Wednesday, March 21, 2012

I Dream of Emma


I am an old man, and I have known many troubles, but most of them never happened - Mark Twain.

I had thought (because I hadn’t really thought about it properly) that deciding to go off on an adventure would mark the end of my worries.  I pictured GB-SUE flying a beautiful spinnaker she doesn't possess, slicing through the ridges and furrows of foam-topped waves whilst I, reclining against the aft rail and steering with my foot, lay bathed in honeyed sunlight fixed with the joyous sensation of time spent well.

Instead my worries are like serried ranks of Space Invaders descending towards me.  As I neutralise each one, another comes from behind to take its place.  Liquidate that one in turn and a whole new line appears - this time moving a little faster, and making it harder to draw a bead.

Money is an obvious one to start with.  Not simply, ‘Do I have a sufficient supply?’, but also, ‘Can I pay my tax bill?’ and, ‘Can I pay the one after that?’

I also spend time considering, ‘What (or who) should I take with us if we have to abandon ship 200 miles offshore?’ and, ‘Can we tow the life-raft with the dinghy?’  And also, what is the Spanish for – ‘Exhaust Elbow’ or the French for - ‘Listen Jean-Paul, if you had any idea what I have had to put up with over the last 24 hours you wouldn’t be bloody telling me I can’t park here.’?

I worry that we haven’t planned enough and then I worry that we’ve planned too much.  I try to picture what it will be like when we’re out there, and then I worry that I have no idea what it will be like when we’re out there.

I worry that I will forget how to calculate tidal rise (or fall) – that we will sail onto a rock, or a sandbank, or into the path of the Emma Mærsk.  I worry that the sails won’t go up, or come down, or that the halyard will part, requiring Spaniel to make an ascent of the mast in a heavy swell.  I worry that the winch will jam whilst she is up there – leaving her suspended 40ft in the air like a human pendulum, and leaving me with little option but to drink medicinal beers and recline contemplating the situation with my eyes closed in an effort to think up a solution...

Spaniel doesn’t have these worries.  She has little patience with my troubles and tells me that by constantly going around in circles over the same concerns I take much of the enjoyment out of the small amount of planning we are doing.

I worry that I am diminishing her enjoyment of the small amount of planning we are doing.

So far none of my worries have materialised.  I had assumed that by undertaking extensive research on every aspect of what I thought we might plan to do I would release myself from worrying about it.  The opposite is true.  I realise now I need to do less research, not more.  It’s a control issue.  I am trying to have control over something that by definition is uncontrolled.  It is futile and self-defeating and tiring to try – like attempting to reason with an infant or an environmentalist.

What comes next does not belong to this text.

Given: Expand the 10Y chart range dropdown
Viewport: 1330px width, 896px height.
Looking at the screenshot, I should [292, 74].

Mentally letting go of something that preoccupies is very tricky.  The moment I realise I have forgotten about it the brittle scaffold of nonchalant unconcern collapses in a heap and I am back where I was, fretting about my inability to stop worrying about it.  Sometimes I wonder how many levels of nested recursion I can reach.  What if I worry about my inability to stop worrying about my inability to stop worrying about worrying?  Is there a theoretical limit to this type of mental knot-tying?  I wonder whether to put the question to Spaniel – and congratulate myself on how wise I have become when I decide against it.

Letting go...

I realise that there are parallels between my reluctance to let go and the letting go we commit to when we embark upon adventures like this.  Spanner is happy to cast off her bow lines and blow with the wind wherever it will take her (as long as it’s in the general direction of Ramsgate).  I feel we should have a detailed passage plan that covers each potential eventuality.  I am fearful of what I don’t know.  S. is different – she is interested to see what lies beyond the limits of each blue horizon.  Her freedom to embrace experience is exciting to me – being so different to my own natural state.

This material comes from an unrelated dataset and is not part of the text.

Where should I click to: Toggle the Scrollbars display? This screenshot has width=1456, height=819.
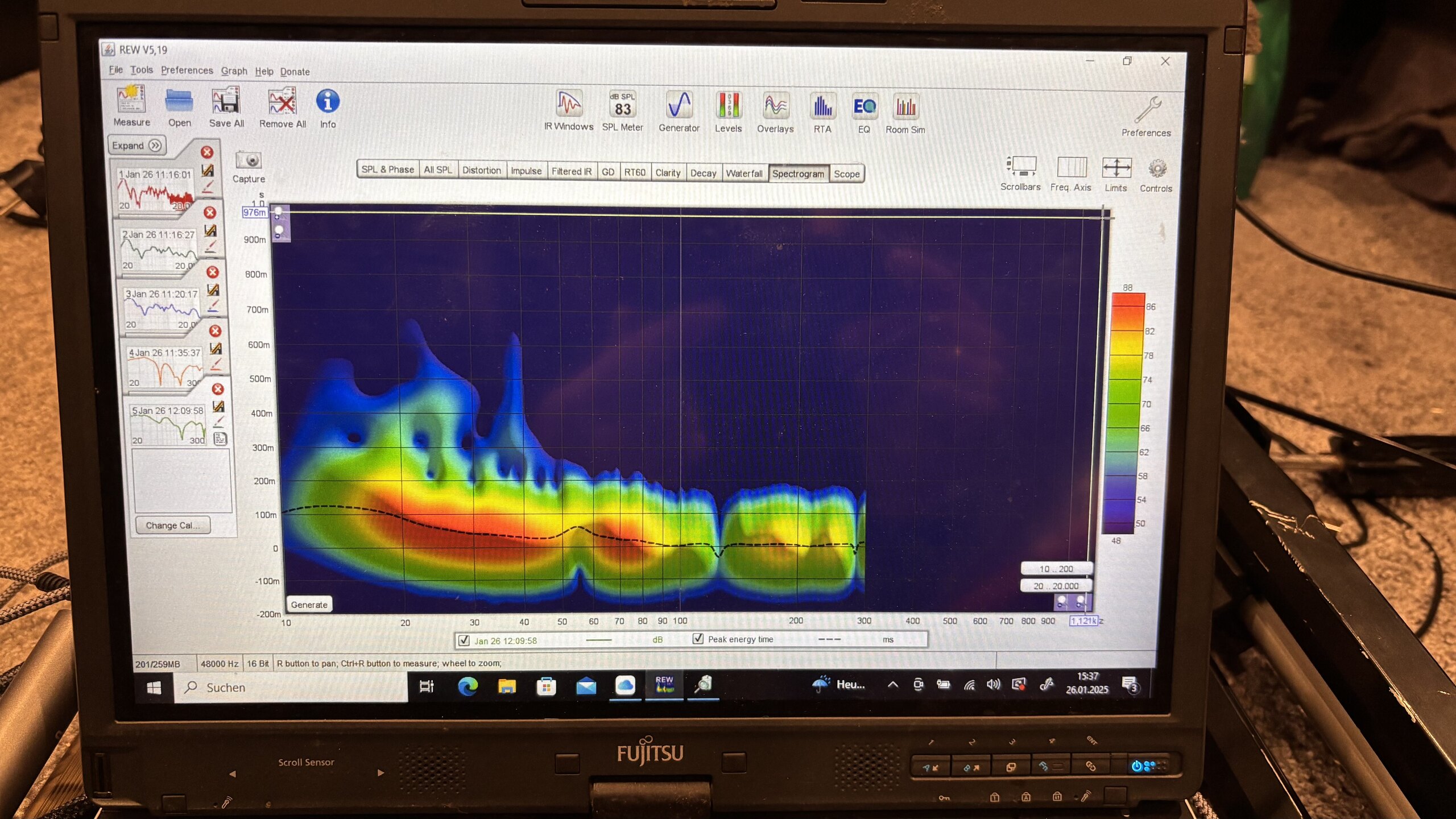[1021, 167]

I start from a position of liberation and move towards entrapment.  For me the ultimate liberty occurs when an idea is first proposed.  This trip came about as we were travelling home from Epidavros, on a coach.  As we motored through the Greek countryside and across the Corinth Canal, returning to our other life seemed such a pointless waste of time.  Swept free of banal existence on an intoxicating wave of optimism we wondered why it was we weren’t already living on our boat and waking each morning to strong sunlight and a breeze over salt water. We scratched a few numbers on a scrap of paper, looked out the windows at a distant set of sails on the Saronic Gulf and founded our plan.

I am an old man, and I have known many troubles, but when did I get so old?  I used to be impetuous, but now I think I welcome delayed gratification.  I tell myself that looking forward to something gives more depth and colour to the entire experience.  What it actually does – for me at least, is grant opportunity for concerns and anxieties to leak out and stain the grand design.  I can see that now, and my aim is to subvert that process.  Each time an objection rears from the path I’m just going to turn aside and find a different course.

The way to find freedom is not to go looking for it – it’s just to go...

As soon as I get Spaniel down from the top of that mast - we are gone.